The town was once a center of rural activity with the hotel, a sawmill, a general store, and a few houses. Time and persistent flooding have taken it away. But in J.D.'s mind, there is still life. There are still stories to be told. His love of such landscapes inspired him to write his first novel, The Vine That Ate the South. Set in woods and ghost towns such as this one, J.D. brings to life these now forgotten scenes with tales he heard as a child.
"I took Kentucky and southern folklore and novelized it," says J.D. "It is my valentine to Western Kentucky and growing up in the south. It's like putting a frame around things like this and treating it special." J.D. also projects his own vivid, surrealistic imagination upon this canvas.
"It's partly all the stories you heard, you know, about things like the old man that lives in the house—Southern Gothic kind of stuff. But with some humor in it, too. I love Irvin S. Cobb and his writing, and it's important to have humor and not just horror and creepiness. And I got lucky, and a publisher was interested in it."
J.D. started the book nearly half a decade ago in a land far removed from Western Kentucky. "We were in the Arctic Circle in Norway," he says, "and it's like Middle-earth. It's so pristine, but everything goes dark when you go into these long, tunnel caves in the mountains, driving in darkness for thirty minutes. I cracked my laptop open for a light source, and I started waxing poetic about Kentucky because I was homesick. But I'm also in this Lord of the Rings frame of mind because I'm underground where dwarves or elves or dragons might live. I thought, we have our own monsters and crazy characters that are ours. They are southern. So what if someone did a Kentucky Lord of the Rings with our own folktales?"
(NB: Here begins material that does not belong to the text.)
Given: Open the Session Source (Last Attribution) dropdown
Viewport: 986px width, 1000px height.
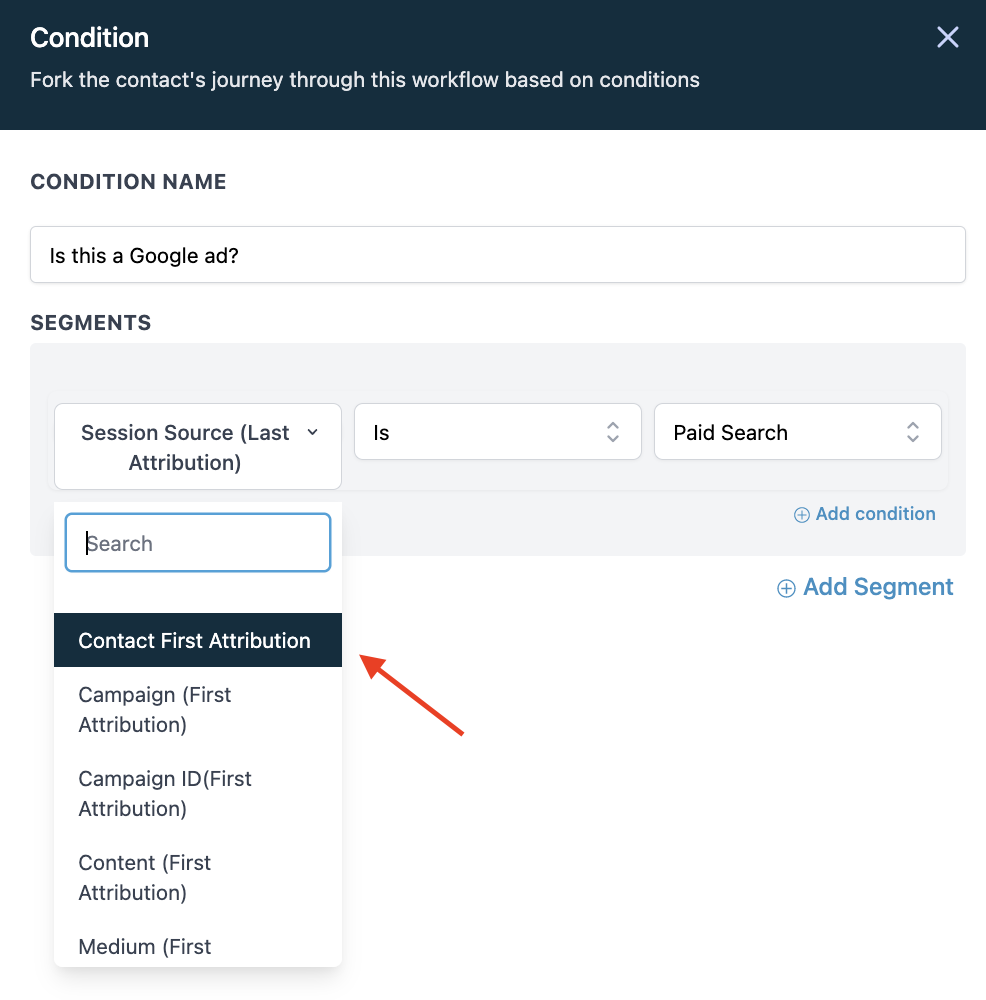Looking at the screenshot, I should pos(185,447).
In that, J.D. planted the seed for The Vine That Ate the South. "I tried to make it nice and lush, like the landscape and our culture," he says. The novel is a collection of tales with a narrative thread. "I wrote it out in such a way where it happens in a day, in a certain area, in a certain patch of woods, to a certain couple of characters. They experience the things I heard from my grandparents. Those things come to life in the woods when they get off the beaten path."' And true to J.D.'s style, the novel is illustrated.
J.D. has always been a fan of Southern Gothic, furthering the genre in his own work, whether it be music, art, or the written word. "Gothic means beauty in the grotesque," he says as he looks around at the ghostly buildings around him. "There's a beauty to this. It's a different color scheme. It's not the colors you'd find in a box of Crayolas. There are off colors that make up this scene. I like to paint with that palate. It's a darkness that helps you see the light even better. It's not doom and gloom. It's just another flavor. It's like Moby Dick to me. My white whale are the woods of Western Kentucky. My seven seas are the trails that cut through the woods."
J.D. resumes his walk through the ghost town, the past projecting images upon his mind. Even though no one else is to be seen, in his imagination, he is surrounded by people and bustling activity—products of J.D.'s knowledge of the past, products of the folklore and tales he grew up with. He has lived with these imaginings his whole life, and now, he's ready to share.
J.D. Wilkes is a musician, artist, and author. He is known as the rambunctious frontman of The Legendary Shack Shakers as well as a painter, comic artists, and historian, writing such books as Barn Dances and Jamborees Across Kentucky. The Vine That Ate the South will be released March 14.